Each instance is a self-contained, managed MLflow™ environment. This multi-instance approach ensures that metadata and access are decoupled across different teams or workstreams. Each instance includes:

  • Tracking server: The central orchestration engine that processes incoming logs via the MLflow™ REST API and Python SDK.

  • Metadata database: A STACKIT-managed database that stores non-blob data like experiments, parameters, and metrics.

  • MLflow™ UI: A dedicated web interface assigned to that specific instance for visualizing results, comparing runs, and managing the model registry.

Unlike the metadata, artifacts (models, images, large datasets) are stored within the user’s own STACKIT project space.

  • Sovereignty: You retain ownership and control over your binary data.

  • Access: The MLflow™ UI and SDK communicate directly with your storage bucket to upload and retrieve these files.

Security is managed through a combination of STACKIT permissions and application-level tokens:

  • Management: Admins create and manage the instances and access tokens and set access roles via the STACKIT Portal or API.

  • Logging data: Engineers use tokens to authenticate the Python SDK against the specific instance URI to log their training data.

  • UI access: Each instance UI is accessible via a unique URI. Access is restricted via the STACKIT authentication and the roles of the user.

You have full lifecycle control over your MLflow™ environments using the STACKIT Portal, CLI, APIs, or Terraform:

  • Provisioning: Create new dedicated AI Model Experiments instances in minutes.

  • Token Management: Issue, revoke, or rotate access tokens for your engineering team.

  • User Access: Give your users permissions to log into the UI.

  • The admin: Responsible for the lifecycle of the instance. They create the server, set access roles, and issue tokens to the team.

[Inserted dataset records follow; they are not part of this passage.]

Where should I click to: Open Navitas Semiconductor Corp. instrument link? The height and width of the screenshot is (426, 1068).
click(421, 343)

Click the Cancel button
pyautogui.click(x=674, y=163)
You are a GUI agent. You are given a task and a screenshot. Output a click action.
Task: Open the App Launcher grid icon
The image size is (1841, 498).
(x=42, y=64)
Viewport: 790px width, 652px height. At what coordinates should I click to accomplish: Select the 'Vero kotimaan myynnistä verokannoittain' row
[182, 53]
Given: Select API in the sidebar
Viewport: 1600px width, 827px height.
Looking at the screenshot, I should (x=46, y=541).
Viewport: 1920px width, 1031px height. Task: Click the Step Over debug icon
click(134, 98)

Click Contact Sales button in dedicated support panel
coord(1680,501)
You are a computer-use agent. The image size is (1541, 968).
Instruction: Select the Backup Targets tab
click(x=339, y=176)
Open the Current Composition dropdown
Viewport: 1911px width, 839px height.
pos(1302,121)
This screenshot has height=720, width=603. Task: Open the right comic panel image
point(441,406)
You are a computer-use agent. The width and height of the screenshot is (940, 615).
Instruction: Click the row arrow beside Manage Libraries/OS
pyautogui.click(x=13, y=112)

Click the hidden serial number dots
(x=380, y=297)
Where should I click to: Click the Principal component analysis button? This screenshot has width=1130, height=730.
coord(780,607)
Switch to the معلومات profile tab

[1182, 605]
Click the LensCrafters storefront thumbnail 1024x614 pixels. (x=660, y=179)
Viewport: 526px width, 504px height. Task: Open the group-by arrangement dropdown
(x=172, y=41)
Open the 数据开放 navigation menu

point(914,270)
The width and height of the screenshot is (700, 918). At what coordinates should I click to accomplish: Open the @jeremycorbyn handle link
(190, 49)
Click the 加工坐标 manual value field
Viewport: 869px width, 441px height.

  • The engineer: Uses the provided access tokens and the Python SDK to instrument training scripts, enabling the automated logging of parameters, metrics, and metadata from local environments, remote notebooks, or CI/CD pipelines. Beyond data ingestion, the engineer uses the MLflow™ UI to visualize performance trends, perform side-by-side run comparisons, and manage the model lifecycle by versioning successful candidates.